Ela agradeceu à Ponte Jornalismo, que
denunciou o caso em 15 de outubro, alertada pela Rede de Proteção e Resistência
Contra o Genocídio. “Tenho certeza que a Ponte foi
um ponto crucial para chegar onde chegamos agora”, disse.
Momento em que advogado informa familiares que Heverton será
solto | Foto: Paloma Vasconcelos/Ponte Jornalismo
“Não
sei nem explicar a felicidade que eu estou sentindo. Muita ansiedade para dar
um abraço nele, não estou aguentando. Só quero ele aqui fora para construirmos
nossa vida”, afirma Kelly Meira da Silva, 19 anos, namorada de Heverton.
Entenda o caso
Heverton fumava em uma praça próxima à sua casa no dia 10
de outubro quando abordado pelos policiais militares. Eles procuravam dois
suspeitos de terem roubado o motorista a cerca de 1,6 quilômetro de onde
encontraram o jovem.

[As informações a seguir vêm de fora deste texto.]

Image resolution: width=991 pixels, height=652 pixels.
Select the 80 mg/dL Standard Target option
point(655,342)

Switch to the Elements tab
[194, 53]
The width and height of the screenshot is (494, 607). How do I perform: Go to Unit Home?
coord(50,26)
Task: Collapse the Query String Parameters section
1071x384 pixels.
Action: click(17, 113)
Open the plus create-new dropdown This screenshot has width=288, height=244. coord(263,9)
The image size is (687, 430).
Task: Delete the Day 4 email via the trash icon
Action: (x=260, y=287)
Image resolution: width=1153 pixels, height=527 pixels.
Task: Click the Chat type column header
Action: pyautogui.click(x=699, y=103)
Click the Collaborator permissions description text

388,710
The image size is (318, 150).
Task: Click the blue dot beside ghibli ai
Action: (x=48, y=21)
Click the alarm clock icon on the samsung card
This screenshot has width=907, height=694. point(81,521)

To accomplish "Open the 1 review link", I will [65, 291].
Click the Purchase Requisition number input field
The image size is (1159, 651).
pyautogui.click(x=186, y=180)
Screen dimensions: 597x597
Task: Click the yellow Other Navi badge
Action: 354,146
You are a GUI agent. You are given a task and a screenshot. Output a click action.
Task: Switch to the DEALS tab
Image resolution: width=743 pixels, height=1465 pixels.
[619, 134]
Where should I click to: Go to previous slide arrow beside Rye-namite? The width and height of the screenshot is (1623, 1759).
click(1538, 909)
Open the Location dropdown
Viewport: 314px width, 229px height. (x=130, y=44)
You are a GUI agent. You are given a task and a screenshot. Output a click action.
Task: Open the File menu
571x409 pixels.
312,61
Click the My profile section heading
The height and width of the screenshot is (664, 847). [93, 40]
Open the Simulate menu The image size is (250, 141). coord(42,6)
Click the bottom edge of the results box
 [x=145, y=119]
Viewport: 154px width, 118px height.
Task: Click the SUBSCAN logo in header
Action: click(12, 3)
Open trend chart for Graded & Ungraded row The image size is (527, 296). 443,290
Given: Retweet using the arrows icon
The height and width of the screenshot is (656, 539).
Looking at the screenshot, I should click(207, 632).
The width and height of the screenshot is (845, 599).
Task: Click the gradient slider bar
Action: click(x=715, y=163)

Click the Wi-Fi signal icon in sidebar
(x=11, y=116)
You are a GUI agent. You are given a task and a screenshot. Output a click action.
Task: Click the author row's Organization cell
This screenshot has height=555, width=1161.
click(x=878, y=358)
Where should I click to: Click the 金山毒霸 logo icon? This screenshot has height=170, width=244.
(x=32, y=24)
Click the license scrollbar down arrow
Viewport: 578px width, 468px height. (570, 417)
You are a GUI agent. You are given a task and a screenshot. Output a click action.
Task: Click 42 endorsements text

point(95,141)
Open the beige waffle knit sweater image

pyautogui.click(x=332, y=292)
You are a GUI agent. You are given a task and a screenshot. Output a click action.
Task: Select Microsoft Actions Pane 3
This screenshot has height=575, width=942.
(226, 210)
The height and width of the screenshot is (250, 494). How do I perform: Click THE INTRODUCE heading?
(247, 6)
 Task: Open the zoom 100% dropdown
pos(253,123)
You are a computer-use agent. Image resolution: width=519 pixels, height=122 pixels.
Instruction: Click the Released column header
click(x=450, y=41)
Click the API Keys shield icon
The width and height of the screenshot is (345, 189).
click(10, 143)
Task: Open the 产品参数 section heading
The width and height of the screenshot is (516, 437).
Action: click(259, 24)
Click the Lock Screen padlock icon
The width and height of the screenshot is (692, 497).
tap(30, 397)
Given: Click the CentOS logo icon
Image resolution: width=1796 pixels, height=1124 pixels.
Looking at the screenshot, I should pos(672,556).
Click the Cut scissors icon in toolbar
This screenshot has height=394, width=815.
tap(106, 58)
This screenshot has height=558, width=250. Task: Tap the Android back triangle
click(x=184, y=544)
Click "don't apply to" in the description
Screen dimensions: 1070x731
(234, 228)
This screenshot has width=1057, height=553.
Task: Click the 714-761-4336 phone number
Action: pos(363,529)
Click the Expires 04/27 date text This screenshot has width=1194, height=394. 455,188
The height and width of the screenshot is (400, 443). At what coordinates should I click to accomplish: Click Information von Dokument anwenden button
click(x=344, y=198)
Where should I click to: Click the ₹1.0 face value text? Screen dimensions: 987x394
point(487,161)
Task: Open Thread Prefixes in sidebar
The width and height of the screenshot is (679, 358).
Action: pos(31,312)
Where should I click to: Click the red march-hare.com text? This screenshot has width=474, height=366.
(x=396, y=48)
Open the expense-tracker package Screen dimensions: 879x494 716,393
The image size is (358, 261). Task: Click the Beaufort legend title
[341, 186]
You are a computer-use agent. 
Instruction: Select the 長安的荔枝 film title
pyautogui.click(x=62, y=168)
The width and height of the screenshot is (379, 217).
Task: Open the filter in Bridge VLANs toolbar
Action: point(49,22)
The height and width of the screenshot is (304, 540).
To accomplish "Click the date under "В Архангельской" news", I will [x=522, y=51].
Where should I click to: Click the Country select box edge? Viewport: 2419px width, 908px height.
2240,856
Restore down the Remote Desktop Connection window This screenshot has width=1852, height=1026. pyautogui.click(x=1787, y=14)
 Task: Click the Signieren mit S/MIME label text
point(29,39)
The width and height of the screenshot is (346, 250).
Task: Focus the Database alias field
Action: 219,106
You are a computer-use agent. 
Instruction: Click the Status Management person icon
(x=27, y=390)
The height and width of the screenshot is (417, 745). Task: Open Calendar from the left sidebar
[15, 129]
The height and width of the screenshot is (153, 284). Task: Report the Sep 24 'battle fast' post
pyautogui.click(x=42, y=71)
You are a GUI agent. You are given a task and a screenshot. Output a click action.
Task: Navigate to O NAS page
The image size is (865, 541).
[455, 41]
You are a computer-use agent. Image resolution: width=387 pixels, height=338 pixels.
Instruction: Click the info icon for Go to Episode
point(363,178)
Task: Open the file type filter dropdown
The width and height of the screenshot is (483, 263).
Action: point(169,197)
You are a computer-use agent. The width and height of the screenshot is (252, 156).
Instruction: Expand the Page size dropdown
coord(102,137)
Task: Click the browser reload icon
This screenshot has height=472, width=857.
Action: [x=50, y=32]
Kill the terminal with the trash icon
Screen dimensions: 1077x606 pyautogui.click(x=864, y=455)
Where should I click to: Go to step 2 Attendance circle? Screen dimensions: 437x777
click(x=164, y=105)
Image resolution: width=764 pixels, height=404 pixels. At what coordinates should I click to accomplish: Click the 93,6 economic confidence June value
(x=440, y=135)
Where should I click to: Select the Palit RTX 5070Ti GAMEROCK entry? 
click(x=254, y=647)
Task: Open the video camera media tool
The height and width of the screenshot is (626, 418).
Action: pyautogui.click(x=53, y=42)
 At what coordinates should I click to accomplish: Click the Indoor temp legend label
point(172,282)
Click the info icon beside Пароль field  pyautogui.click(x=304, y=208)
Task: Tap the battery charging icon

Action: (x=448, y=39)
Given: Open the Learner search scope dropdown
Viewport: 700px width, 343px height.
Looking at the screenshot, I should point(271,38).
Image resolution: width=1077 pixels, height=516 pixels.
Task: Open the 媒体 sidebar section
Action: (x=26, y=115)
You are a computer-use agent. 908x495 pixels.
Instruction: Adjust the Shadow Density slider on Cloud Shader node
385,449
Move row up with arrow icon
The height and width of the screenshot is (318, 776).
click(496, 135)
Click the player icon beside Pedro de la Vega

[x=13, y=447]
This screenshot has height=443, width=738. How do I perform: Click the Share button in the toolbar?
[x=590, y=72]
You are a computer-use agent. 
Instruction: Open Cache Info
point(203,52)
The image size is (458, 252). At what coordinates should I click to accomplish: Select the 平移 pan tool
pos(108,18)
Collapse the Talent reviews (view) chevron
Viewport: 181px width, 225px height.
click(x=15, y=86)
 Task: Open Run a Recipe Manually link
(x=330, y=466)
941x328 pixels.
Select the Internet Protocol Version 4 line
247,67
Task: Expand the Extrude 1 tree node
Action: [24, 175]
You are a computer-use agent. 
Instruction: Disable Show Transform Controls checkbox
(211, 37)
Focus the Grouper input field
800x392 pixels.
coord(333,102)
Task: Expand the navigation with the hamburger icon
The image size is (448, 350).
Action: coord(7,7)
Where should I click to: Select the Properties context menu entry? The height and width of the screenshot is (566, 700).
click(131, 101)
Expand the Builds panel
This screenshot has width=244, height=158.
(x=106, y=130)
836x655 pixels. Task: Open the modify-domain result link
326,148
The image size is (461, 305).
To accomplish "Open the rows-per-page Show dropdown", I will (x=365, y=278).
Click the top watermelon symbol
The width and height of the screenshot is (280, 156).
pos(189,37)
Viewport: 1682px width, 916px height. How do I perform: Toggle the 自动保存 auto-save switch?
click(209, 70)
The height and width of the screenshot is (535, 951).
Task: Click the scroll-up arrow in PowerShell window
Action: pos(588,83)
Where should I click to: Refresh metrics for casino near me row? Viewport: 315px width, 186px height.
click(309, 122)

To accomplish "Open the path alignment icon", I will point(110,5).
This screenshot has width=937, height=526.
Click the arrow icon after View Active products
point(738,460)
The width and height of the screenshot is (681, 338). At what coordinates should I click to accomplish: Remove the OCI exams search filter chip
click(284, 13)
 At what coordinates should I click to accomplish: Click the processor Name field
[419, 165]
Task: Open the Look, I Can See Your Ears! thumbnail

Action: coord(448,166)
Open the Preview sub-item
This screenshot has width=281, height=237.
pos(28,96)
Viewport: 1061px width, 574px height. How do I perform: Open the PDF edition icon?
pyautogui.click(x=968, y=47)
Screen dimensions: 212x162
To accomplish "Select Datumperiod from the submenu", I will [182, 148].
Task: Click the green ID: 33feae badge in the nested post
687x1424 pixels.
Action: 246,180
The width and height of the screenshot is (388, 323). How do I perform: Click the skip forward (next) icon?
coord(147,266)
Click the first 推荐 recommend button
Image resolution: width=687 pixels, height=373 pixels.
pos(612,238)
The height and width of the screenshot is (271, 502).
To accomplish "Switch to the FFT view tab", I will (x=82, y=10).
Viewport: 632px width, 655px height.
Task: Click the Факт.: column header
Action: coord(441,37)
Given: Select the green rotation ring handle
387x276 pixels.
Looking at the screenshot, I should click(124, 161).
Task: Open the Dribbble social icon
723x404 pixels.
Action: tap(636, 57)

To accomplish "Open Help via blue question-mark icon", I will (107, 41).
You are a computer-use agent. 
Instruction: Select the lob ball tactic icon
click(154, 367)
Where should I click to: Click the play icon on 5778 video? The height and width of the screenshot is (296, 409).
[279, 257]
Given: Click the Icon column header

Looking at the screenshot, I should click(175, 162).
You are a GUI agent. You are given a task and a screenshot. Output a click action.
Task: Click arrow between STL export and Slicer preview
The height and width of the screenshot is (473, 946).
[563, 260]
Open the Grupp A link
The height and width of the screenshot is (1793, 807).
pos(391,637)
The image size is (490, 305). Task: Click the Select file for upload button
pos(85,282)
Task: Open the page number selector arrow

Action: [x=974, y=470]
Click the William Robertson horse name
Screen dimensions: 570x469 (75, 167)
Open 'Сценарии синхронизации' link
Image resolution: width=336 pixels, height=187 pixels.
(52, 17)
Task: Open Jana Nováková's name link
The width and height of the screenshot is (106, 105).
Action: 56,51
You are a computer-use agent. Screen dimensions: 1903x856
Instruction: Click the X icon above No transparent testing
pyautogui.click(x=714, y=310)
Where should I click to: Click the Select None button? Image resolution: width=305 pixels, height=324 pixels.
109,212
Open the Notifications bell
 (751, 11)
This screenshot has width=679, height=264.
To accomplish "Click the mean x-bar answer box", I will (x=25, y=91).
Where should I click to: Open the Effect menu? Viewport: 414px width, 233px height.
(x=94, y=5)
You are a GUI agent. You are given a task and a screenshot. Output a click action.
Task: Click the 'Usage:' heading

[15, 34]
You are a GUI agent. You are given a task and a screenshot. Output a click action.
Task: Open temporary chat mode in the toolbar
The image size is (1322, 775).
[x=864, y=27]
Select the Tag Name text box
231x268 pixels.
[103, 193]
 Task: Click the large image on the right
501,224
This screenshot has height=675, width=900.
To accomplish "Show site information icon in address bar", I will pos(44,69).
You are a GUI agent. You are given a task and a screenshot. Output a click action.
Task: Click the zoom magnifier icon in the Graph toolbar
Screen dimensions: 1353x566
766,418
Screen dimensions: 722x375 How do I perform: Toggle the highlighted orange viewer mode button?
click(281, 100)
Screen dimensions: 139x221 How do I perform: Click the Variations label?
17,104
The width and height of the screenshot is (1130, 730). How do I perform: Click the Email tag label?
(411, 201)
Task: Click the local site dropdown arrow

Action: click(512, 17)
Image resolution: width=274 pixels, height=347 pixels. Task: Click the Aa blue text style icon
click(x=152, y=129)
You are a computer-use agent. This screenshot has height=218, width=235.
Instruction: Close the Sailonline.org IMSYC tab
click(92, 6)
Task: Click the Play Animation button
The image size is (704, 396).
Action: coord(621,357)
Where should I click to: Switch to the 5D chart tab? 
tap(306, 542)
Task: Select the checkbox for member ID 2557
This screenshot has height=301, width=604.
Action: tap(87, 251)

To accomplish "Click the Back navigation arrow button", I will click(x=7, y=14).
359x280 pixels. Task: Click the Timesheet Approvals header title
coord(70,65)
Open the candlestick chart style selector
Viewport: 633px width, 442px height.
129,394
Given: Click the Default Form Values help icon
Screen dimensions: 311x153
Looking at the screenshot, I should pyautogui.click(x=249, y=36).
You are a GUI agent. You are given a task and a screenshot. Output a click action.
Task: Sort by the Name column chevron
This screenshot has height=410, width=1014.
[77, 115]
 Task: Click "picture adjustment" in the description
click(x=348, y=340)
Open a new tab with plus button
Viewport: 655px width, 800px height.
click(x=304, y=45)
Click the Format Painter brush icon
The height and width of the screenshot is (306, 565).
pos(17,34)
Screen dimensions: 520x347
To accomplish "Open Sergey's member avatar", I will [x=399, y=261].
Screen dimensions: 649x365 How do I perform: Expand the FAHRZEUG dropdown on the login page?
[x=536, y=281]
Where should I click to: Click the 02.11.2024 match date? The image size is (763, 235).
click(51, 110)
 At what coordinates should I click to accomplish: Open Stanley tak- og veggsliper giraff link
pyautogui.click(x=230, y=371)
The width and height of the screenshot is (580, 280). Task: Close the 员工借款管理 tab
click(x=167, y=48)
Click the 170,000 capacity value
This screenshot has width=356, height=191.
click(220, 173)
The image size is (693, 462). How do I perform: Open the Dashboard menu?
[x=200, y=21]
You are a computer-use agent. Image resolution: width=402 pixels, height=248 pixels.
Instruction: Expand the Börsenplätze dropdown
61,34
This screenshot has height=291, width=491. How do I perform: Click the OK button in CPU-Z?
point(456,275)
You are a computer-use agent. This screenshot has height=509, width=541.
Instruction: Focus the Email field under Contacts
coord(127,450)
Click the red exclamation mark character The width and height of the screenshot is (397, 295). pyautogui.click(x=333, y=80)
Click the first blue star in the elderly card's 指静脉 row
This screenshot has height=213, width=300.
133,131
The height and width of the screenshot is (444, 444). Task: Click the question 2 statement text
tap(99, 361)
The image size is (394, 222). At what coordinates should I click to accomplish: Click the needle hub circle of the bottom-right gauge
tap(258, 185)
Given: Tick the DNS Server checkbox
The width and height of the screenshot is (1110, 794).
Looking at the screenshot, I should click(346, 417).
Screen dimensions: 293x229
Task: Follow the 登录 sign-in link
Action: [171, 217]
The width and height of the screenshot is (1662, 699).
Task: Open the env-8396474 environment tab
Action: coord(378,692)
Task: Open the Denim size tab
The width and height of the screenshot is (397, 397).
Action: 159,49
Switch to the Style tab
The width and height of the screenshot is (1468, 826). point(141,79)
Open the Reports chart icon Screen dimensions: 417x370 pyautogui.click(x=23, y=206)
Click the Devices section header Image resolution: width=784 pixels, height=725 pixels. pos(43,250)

Levado para o 69º DP (Teotônio Vilela), a vítima então o
reconheceu.
O
procedimento da Polícia Civil infringiu as normas do Código de Processo Penal:
além de não ser colocado ao lado de pessoas parecidas, Heverton foi forçado a
usar um capuz que escondia seu rosto. Só então, ao deixar de ver o rosto do
suspeito, é que a vítima o reconheceu.
O
jovem possui registros de ligações telefônicas que fez com sua namorada no
mesmo horário em que o crime aconteceu, por volta de 8h19 daquela manhã. Há
testemunhas, como uma de suas irmãs, que participou da mesma conversa.
No
dia seguinte ao crime, contudo, a vítima percebeu que havia se enganado, quando
reconheceu, na rua, as duas pessoas que o haviam roubado. Ali começou sua
tentativa de tirar dois inocentes da prisão. Primeiro tentou ir sozinho ao DP, mas ouviu que o delegado Daniel Bruno Colombino só
voltaria na semana seguinte e ninguém colheu seu depoimento para corrigir o
reconhecimento feito no dia anterior. O mesmo aconteceu no dia 7 de novembro,
dessa vez com o advogado que defende Heverton, novamente sem êxito em retificar
o reconhecimento.
Para
tentar agilizar a liberdade e inocência do rapaz, a vítima escreveu uma carta
de próprio punho, reconheceu-a em cartório e entregou para a defesa anexar o
documento ao processo. A juíza, contudo, ignorou a carta e manteve a decisão de
só ouvir a testemunha na audiência de hoje, quando decidiu pela soltura de
Heverton.
Para
o advogado Cristiano Maronna, conselheiro do IBCCRIM (Instituto Brasileiro de
Ciências Criminais), a decisão de manter Heverton preso por tanto tempo
“destaca o racismo institucional existe no Judiciário”. “Se a própria vítima
reconhece que errou, teria que ser libertado imediatamente. Esperar até 18 de
novembro para algo que já pode ser identificado agora?! É a prova maior de que
a liberdade, especialmente dos pretos, tem muito pouco valor no Brasil. É mais
um elemento que destaca o racismo institucional existe no Judiciário”, analisa.